TASK DATA Start Marker
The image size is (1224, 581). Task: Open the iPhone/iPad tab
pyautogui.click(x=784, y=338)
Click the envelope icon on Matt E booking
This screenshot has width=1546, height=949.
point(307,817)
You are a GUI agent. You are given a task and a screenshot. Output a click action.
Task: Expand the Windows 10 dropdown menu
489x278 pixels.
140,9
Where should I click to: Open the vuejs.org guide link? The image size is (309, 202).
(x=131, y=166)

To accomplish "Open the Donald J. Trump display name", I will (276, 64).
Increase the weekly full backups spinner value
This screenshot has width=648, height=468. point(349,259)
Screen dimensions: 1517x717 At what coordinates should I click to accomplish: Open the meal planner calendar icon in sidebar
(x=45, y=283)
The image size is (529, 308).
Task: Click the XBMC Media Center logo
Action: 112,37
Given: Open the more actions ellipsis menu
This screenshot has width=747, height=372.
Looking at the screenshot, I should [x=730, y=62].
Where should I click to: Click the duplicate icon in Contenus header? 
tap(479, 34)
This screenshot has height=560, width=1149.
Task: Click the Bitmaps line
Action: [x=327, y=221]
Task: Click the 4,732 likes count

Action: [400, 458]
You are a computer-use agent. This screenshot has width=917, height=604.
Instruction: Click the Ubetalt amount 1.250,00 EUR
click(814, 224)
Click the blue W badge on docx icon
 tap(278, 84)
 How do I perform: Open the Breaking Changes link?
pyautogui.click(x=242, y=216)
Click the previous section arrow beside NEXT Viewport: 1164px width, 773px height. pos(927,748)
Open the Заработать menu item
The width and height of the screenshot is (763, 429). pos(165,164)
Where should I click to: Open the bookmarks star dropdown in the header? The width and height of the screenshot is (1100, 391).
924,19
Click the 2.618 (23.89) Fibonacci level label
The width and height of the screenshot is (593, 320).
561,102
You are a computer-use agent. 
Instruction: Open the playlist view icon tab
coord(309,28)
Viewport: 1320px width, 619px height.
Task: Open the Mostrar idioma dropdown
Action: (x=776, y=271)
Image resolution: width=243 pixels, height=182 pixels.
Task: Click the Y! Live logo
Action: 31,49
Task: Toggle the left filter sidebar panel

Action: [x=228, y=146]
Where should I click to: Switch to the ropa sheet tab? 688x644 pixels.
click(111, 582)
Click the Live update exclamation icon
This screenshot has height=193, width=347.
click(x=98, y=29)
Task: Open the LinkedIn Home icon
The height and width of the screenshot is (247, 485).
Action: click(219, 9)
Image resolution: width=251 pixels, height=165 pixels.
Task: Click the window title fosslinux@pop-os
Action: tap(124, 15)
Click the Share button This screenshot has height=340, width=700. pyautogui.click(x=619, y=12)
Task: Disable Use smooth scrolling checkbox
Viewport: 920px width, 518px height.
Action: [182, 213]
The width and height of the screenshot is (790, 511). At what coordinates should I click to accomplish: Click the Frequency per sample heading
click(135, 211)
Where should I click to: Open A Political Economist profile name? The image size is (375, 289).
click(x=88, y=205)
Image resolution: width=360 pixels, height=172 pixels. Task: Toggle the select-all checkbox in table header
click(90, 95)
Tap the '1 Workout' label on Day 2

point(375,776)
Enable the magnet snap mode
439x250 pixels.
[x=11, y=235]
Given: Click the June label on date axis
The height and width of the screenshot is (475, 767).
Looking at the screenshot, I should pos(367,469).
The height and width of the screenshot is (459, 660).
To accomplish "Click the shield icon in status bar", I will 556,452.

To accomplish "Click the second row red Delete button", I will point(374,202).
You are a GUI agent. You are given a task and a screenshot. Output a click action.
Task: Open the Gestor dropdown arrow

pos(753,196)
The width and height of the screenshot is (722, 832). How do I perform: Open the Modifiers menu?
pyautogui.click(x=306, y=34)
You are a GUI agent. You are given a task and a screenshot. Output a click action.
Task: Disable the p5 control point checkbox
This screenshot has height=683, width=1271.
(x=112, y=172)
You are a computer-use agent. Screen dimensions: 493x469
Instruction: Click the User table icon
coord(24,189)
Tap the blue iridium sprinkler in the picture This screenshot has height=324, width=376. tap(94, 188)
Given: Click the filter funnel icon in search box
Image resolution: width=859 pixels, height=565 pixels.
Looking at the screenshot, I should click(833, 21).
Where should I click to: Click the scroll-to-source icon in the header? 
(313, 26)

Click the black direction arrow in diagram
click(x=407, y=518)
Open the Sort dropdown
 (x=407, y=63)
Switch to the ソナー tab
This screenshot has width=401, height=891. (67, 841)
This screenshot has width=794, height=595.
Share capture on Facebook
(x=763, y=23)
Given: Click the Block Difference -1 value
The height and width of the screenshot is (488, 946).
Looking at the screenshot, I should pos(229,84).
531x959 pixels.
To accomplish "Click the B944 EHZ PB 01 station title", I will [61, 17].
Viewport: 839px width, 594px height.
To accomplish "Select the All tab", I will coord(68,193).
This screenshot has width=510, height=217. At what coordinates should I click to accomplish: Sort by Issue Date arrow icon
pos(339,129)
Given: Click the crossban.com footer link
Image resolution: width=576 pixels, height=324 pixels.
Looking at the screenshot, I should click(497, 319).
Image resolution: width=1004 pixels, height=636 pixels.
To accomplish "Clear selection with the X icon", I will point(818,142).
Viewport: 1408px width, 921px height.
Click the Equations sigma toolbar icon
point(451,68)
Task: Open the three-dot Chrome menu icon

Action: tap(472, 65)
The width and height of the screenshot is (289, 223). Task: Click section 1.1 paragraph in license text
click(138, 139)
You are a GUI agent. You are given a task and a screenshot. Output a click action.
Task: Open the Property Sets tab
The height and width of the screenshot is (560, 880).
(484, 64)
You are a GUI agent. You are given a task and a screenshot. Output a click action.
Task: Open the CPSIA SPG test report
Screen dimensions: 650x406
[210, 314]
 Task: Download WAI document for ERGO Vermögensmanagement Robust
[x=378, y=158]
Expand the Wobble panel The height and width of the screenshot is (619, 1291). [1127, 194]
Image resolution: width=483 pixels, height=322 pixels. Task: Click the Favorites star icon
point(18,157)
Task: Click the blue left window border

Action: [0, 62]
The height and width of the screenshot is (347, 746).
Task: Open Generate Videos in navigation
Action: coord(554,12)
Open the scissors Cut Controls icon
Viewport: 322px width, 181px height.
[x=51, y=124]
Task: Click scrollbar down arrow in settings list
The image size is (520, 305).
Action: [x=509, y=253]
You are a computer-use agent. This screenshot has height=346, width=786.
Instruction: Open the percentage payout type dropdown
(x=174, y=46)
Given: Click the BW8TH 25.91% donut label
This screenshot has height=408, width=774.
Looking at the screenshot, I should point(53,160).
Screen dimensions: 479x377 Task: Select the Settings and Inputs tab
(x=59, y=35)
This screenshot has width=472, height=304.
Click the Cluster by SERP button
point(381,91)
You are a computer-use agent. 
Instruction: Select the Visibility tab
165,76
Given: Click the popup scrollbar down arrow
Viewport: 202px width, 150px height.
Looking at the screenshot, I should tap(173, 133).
TASK DATA End Marker
* EXERCISE: Above this instruction are the records; retype exactly the lines from the one containing "Image resolution: width=360" up to and including the one containing "Given: Click the June label on date axis".

* REPLY TO THE TASK:
Image resolution: width=360 pixels, height=172 pixels. Task: Toggle the select-all checkbox in table header
click(90, 95)
Tap the '1 Workout' label on Day 2

point(375,776)
Enable the magnet snap mode
439x250 pixels.
[x=11, y=235]
Given: Click the June label on date axis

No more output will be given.